The crisis threatens to reverse recent development progress across the region and may weigh on growth for years to come.
“The world is facing a serious challenge, and sub-Saharan Africa will not be spared,” Abebe Aemro Selassie, Director of the IMF’s African Department said in a statement issued in Nairobi.
“The region is facing plummeting global growth, tighter financial conditions, a sharp decline in key export prices, and severe disruptions to economic activity from the measures that have had to be adopted to limit the viral outbreak.
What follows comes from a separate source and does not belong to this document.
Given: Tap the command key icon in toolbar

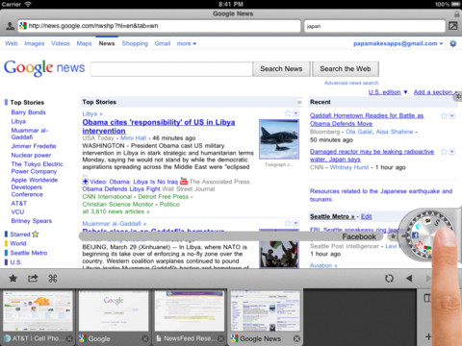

Consequently, we now project the region will shrink by 1.6 percent this year—the worst outcome on record,” he added.
Against this backdrop, Selassie called for decisive measures to limit the human and economic costs of the crisis.
IMF is now urging countries to enact policies which could include cash transfers or in kind support to vulnerable households, including to informal workers.
IMF is set to provide some US$11 billion to 32 sub-Saharan countries that have requested assistance recent weeks, with disbursements to Burkina Faso, Chad, Gabon, Ghana, Madagascar, Niger, Rwanda, Senegal, and Togo already made.